Mabasa solar plant in Gwanda

Gwanda District is one of the driest areas in Zimbabwe. The district is in farming natural region 5 of the country and receives very little rainfall. As such the people in Gwanda have always been hit by severe droughts and hunger. The 2015/16 agricultural season was bad for the farmers as most parts of the country received very low rainfall. Things are beginning to change for smallholder farmers who have always struggled to survive in the harsh environment. Despite low rainfall in the areas,villagers  in various wards in Gwanda are now smiling all the way to their gardens, thanks to the Trocaire and Jersey Overseas Aid Commission (JOAC) funded solar powered garden projects being implemented by Practical Action in wards 6,7,8,9,13 and 14 in Gwanda. Janet Moyo (54), a vegetable and maize farmer in Sibula village, Gwanda ward 8 thanked Practical action for implementing such a project. In Janet’s words,“This place is dry and water is a challenge for instance,we have not yet received any rains since October, but thanks to the solar powered garden projects,we are now smiling all the way to our gardens.This project came as a miracle to us”. Janet also noted that most farmers are now able to sell their excess crops such as  leafy vegetables,tomatoes,green mealies  to other people in their communities as well as other neighbouring communities. Masotsha Leslie Tshalibe (60),chairman of the Matshokodo solar powered garden,says the project transformed the lives of people in Gwanda,“The solar powered projects by Trocaire and JOAC being implemented by Practical Action in different parts of Gwanda transformed the lives of most people, the projects enable families to increase food security and income generation”. Tshalibe added,”the projects have also improved access to clean water as submersible pumps are buried in dry river beds and they tap directly from the water table.The water is clean and safe for household use”. Lack of water due to climate change has affected most parts of the country resulting in most fields in Gwanda not being tilled. It is only those using the solar irrigation system who can boast of having crops in their gardens.Various horticulture crops which include rape, tomatoes, maize and onions just to mention a few are now being grown in these gardens.
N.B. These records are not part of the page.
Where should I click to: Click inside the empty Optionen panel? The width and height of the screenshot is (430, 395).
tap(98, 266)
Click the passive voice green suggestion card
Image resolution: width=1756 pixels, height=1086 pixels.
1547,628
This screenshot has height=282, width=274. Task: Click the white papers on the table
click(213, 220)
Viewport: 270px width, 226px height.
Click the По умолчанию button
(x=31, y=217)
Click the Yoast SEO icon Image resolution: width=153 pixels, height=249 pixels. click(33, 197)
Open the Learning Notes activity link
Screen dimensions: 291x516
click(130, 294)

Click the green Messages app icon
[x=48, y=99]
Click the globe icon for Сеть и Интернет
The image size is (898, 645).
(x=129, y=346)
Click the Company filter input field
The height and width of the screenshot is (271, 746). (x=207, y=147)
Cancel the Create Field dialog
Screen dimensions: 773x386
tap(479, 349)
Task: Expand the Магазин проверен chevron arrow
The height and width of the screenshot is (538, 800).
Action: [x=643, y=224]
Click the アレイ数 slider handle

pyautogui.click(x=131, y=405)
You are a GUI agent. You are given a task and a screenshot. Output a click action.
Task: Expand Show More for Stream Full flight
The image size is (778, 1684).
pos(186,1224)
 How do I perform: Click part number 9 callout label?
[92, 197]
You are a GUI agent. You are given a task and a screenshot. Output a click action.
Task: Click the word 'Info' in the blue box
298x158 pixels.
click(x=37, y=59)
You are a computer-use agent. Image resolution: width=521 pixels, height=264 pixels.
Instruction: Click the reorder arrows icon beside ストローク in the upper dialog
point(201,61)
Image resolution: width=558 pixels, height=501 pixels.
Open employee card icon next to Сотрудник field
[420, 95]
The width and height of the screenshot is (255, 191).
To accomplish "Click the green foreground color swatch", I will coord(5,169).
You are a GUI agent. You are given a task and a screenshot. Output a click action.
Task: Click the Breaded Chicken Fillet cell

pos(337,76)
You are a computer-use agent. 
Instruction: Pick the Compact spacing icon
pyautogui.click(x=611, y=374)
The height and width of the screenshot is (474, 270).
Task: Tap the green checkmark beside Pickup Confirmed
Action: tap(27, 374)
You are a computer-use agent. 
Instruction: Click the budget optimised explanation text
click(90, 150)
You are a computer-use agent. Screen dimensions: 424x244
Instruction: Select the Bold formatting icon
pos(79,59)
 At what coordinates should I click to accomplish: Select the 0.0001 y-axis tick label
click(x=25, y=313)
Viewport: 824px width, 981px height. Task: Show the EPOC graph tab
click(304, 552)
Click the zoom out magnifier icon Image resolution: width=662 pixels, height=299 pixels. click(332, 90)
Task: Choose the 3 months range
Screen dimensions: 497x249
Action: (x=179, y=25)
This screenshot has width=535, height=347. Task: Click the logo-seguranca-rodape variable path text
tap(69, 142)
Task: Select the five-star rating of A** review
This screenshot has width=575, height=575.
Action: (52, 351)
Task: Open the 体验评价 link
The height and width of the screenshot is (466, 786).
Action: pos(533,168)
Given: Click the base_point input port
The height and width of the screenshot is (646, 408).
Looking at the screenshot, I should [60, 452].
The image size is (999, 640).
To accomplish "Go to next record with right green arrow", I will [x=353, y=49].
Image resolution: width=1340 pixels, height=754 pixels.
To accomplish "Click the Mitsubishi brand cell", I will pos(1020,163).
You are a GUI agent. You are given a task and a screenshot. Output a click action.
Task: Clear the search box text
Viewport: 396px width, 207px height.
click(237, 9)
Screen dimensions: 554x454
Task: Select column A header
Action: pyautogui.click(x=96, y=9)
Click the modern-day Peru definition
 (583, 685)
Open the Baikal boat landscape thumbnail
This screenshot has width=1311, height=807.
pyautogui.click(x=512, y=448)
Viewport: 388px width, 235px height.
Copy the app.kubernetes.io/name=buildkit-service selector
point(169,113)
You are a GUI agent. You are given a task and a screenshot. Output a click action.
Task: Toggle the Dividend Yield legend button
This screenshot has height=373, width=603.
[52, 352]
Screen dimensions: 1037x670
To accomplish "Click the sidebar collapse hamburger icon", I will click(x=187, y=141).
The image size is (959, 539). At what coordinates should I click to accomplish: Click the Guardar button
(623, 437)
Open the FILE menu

“With the solar technology we no longer need to wait for the much needed rains for our crops. As you can see, by this time of the year, we are supposed to be receiving rains,but due to climate change, rain patterns have completely changed and temperatures have also increased ”,said Mthulisi Bhebhe a farmer at Matshokodo garden in ward 8.

The change has been brought about by two projects.The Increasing Food Security and Resilience to Climate  Shocks project funded by UKAid through Trocaire and Increasing Food Security for Poor Vulnerable Households in Gwanda District of Zimbabwe project funded by JOAC. The projects seek to increase food security and resilience to climate  shocks in Gwanda district.The projects have also improved access to water, diversified income sources for improved livelihoods of smallholder farmers and while enhancing food production capacity for smallholder farmers through use of more climate resilient agricultural strategies.

The project has overseen the installation of nine  solar gardens (five under Troicaire funding which will benefit 250 small scale farmers whilst three have been installed under JOAC funding benefiting 80  direct small scale farmers). These solar pumps mean that the community members are able to water their gardens even during the dry season.

The technology includes a solar pump, complete with panels, 10,000 litre tanks complete with tank stands and drip kits . A solar-powered submersible pump submerged in the river bed  pumps water into a big tank. The farmers, then irrigate their crops using water from the storage tank.

“The pump is buried in the sand and is tapping from the water table. Even if the rains are not enough to flood the river, we are safe because we are depending on the water table. Each household has two long vegetable beds and two long maize beds measuring 1x12metres each. This is the first year and in the next three years we will be bigger,” Mthulisi Bhebhe added. Prior to this farmers used to use water from the rivers and  wells which the farmers would dig and use to irrigate their garden vegetable. If ever the nation wants to attain sustainable agriculture, renewable energy is the way to go solar and agriculture connection is a true solution.